Beginning with the line containing "Where should I" and going on through the line containing "Task: Toggle the", the lines below are to be returned exactly, pictures excluded and nothing added.

__Input__
>>
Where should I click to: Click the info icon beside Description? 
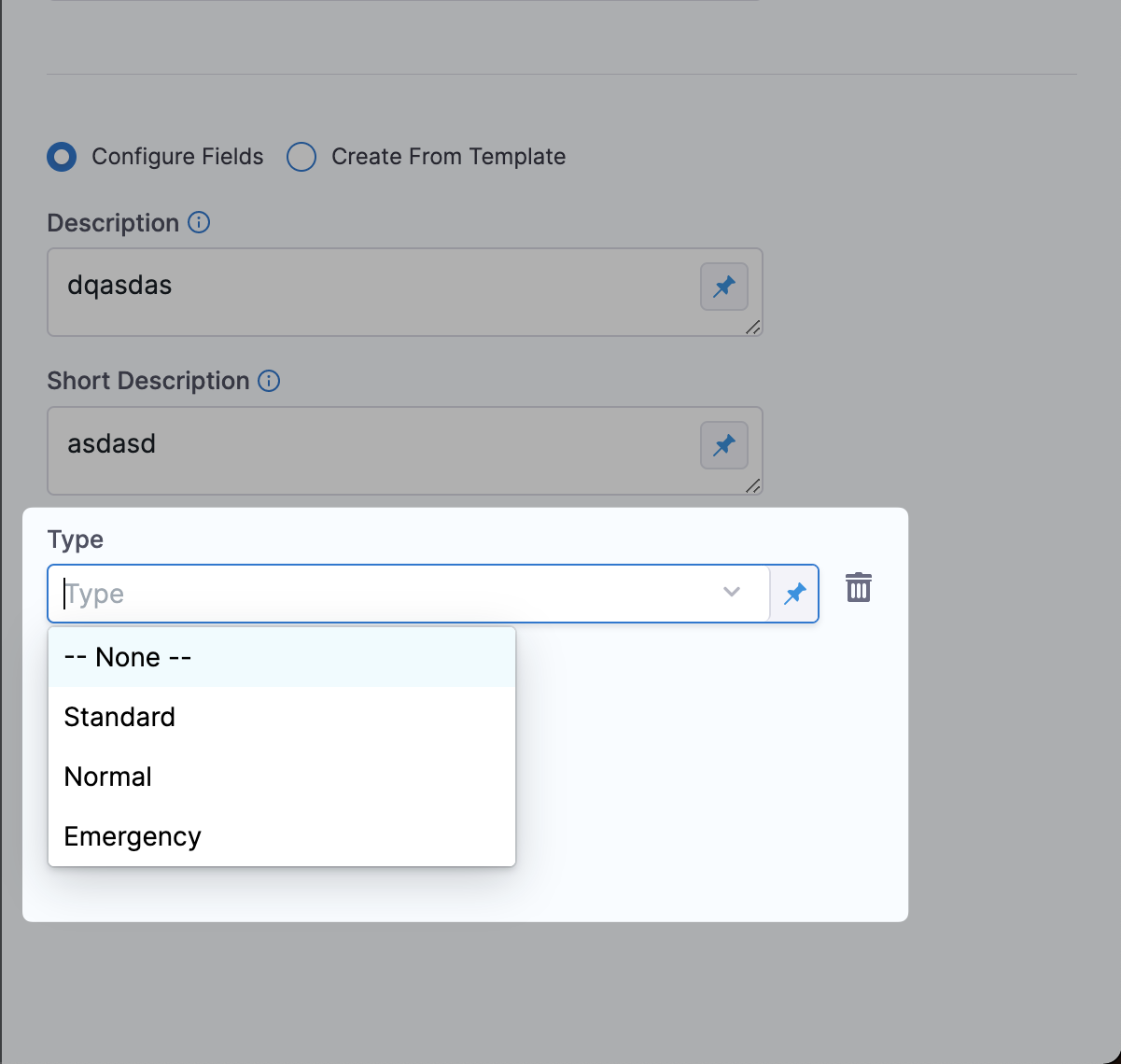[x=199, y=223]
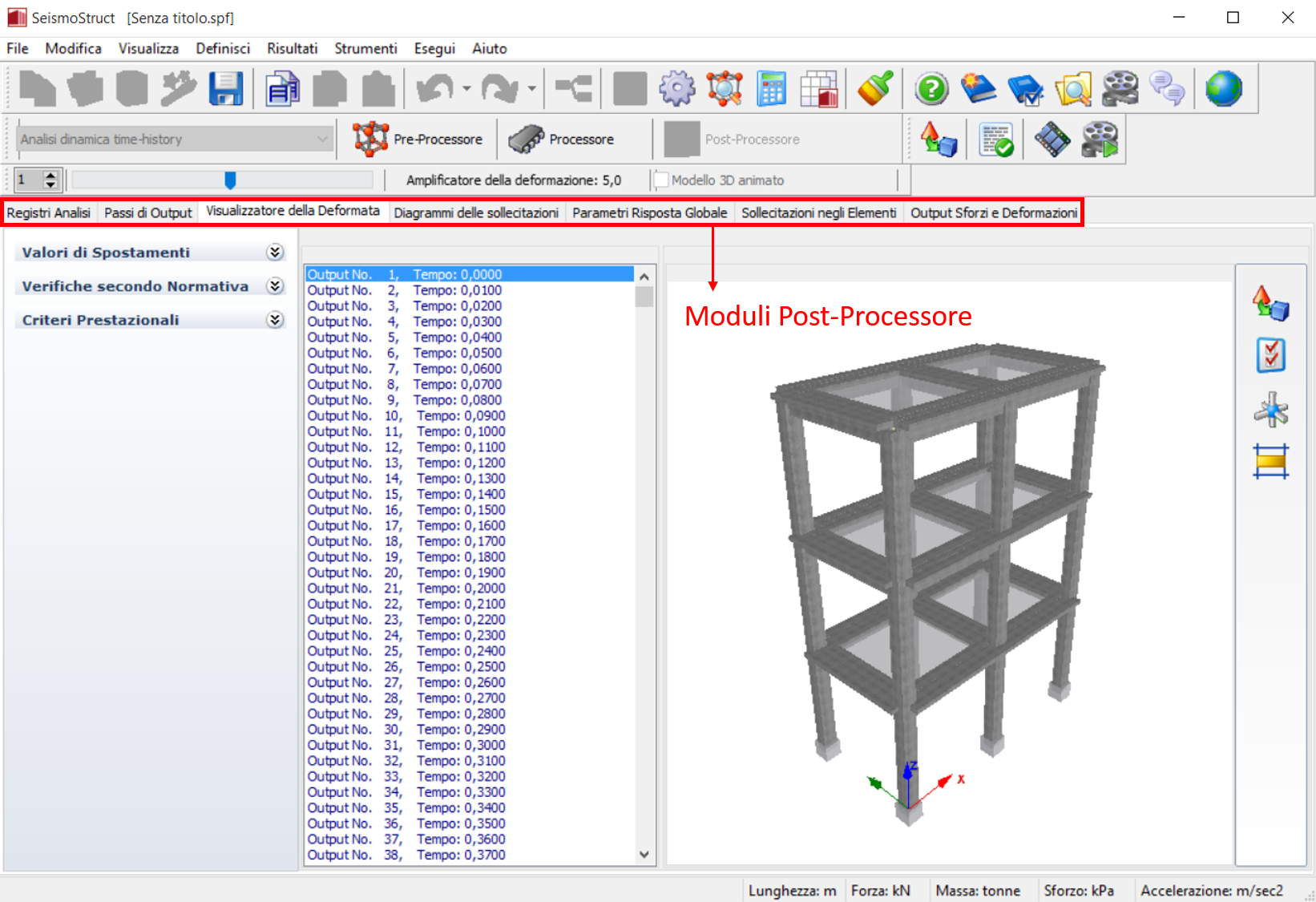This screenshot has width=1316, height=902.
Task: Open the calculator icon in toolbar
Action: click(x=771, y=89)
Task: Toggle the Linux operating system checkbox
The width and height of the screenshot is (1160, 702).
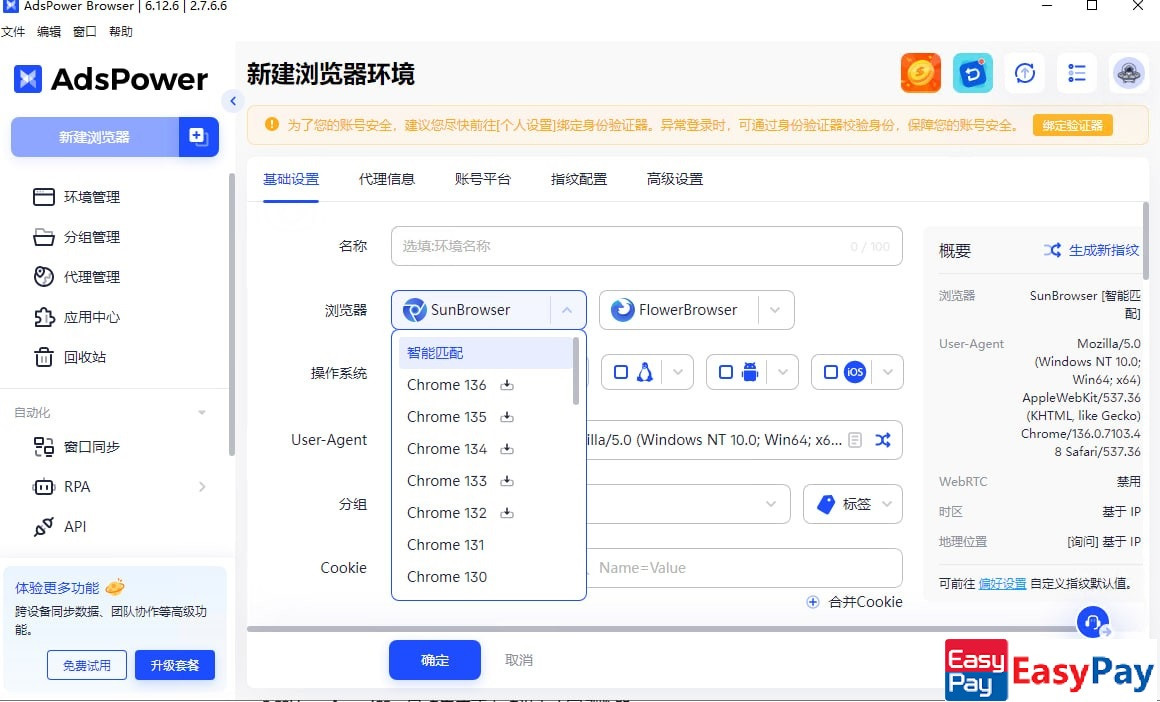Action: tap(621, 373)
<<
>>
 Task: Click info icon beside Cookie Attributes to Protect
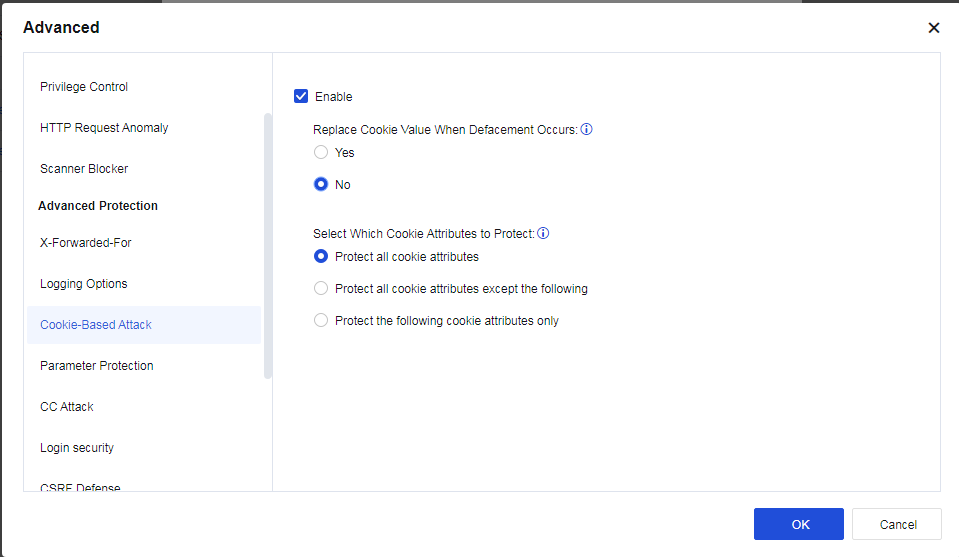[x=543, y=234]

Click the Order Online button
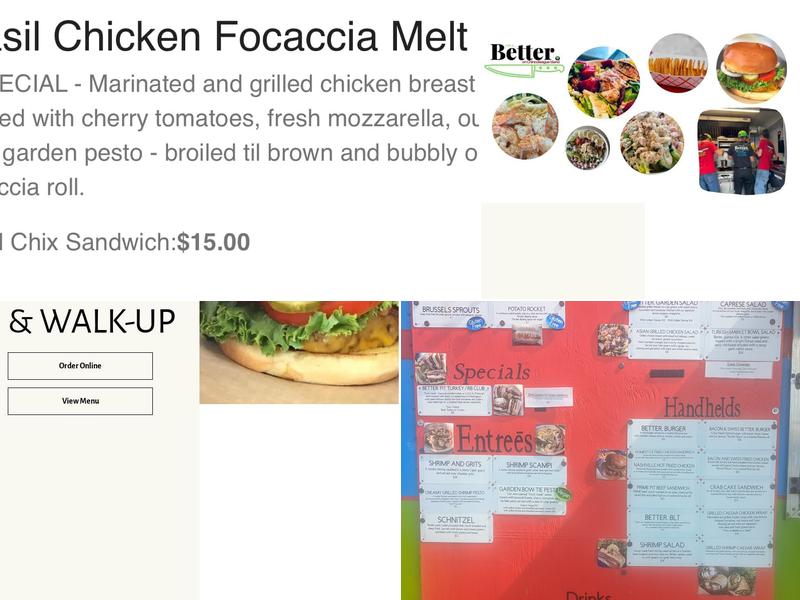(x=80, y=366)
<<
__Solved problem__
Where should I click to: Click the info icon beside Description? 
[x=199, y=223]
This screenshot has width=1316, height=902.
Task: Open the calculator icon in toolbar
Action: click(x=771, y=89)
Task: Toggle the Linux operating system checkbox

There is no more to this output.